Rather than furloughing employees, the governor will be firing some. He doesn't want to take cuts in some of his economic-development programs. He wants his Rocky Gap State Park golf course in Western Maryland left alone. A delay in completing the light-rail line would be unthinkable.
One legislator suggested the governor should be satisfied with "two monuments" to his administration, referring to the new Camden Yards baseball stadium and the light-rail line. And he should, therefore, be willing to accept some necessary cuts, perhaps the golf course, Ocean City beach replenishment, maybe even some costly updating of University of Maryland sports facilities.
There is no sign of any movement on those substantive projects. What is also concerning legislators is no sign of action on the Linowes Commission recommendations, no initiatives on a gas tax or other means to replenish the Transportation Trust Fund. There is concern that Schaefer's post-election depression may continue. And that he might let slip away a leadership position in the hard times ahead.
By the way: As does Maryland, most other states have budget problems. Three of them -- New York, Michigan and Minnesota -- have shortfalls of about $1 billion each. Michigan is solving it with a 9 percent across-the-board budget cut. California is on top of the deficit pile with a potential gap of $4.3 billion for next year. Florida is chopping $270 million in spending now and planning a 5 percent cut next year.
If former Baltimore Mayor Clarence H. Du Burns raises enough money to challenge Mayor Kurt L. Schmoke next year, it wouldn't remain a two-way contest. Former city State's Attorney William Swisher is telling his friends that he would then enter the race. He has a strategy planned for such an "up the middle" try. He would propose to settle the city's long-troubled educational system by appointing Boyse Mosley, principal of Northwestern Senior High School, as the school superintendent.
Former Baltimore County Executive Dennis Rasmussen seems to be heading for the private sector in the coming year. He could wind up with the Maryland Chamber of Commerce. His Howard County counterpart, Elizabeth Bobo, however, has been offered a job by the governor in the Department of Housing and Community Development. Schaefer once suggested that the 1994 Democratic gubernatorial ticket might be Prince George's County Executive Parris Glendening and Bobo.

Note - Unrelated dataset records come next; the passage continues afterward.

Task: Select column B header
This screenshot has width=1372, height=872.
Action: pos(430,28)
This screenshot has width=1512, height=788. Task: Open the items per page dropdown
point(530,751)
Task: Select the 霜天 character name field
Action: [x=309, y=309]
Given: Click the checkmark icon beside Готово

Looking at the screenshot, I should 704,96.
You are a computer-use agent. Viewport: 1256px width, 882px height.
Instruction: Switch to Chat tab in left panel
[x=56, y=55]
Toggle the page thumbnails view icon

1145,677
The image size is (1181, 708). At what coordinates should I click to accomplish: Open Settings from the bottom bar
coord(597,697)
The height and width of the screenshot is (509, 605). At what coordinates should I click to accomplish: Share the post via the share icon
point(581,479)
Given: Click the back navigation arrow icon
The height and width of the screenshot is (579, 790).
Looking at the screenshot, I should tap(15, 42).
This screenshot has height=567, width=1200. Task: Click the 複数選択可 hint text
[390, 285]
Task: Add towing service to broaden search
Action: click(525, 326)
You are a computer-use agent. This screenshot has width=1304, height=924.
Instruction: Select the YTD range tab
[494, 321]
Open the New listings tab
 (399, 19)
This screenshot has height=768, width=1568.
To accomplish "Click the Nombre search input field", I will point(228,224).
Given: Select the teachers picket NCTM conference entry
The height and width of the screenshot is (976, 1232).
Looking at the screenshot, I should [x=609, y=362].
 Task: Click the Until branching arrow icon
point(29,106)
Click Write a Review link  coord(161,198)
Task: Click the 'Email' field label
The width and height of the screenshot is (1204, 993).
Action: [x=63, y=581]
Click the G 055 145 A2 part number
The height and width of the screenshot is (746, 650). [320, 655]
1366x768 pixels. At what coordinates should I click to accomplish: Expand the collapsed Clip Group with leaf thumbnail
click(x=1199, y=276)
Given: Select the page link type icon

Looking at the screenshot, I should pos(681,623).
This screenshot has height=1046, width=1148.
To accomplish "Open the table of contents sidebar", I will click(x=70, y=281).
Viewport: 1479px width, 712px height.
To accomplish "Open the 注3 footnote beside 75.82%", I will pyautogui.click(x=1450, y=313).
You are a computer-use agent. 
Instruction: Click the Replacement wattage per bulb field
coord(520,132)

GOP sources report that former Ambassador Alan Keyes is taking a serious look at a possible 6th Congressional District race against Rep. Beverly B. Byron, the Democratic incumbent.
The most expensive contest for the House of Delegates? It might be in Baltimore County's 9th District, where six candidates spent some $268,444.66 in the primary and general elections for three seats.
The Executive Committee of the state Democratic Party has adopted a resolution endorsing the idea of a Maryland presidential primary on the first Tuesday in March 1992. That's just one week after the New Hampshire primary. The proposal will go to the General Assembly and probably will be approved despite some grumbling that there could be poor weather that early in the year.
How about a Thursday primary? It may never have happened before, but the city's primary election next year is scheduled for Sept. 12, a Thursday, not Tuesday, Sept. 10. How come? Rosh Hashana, a Jewish holiday.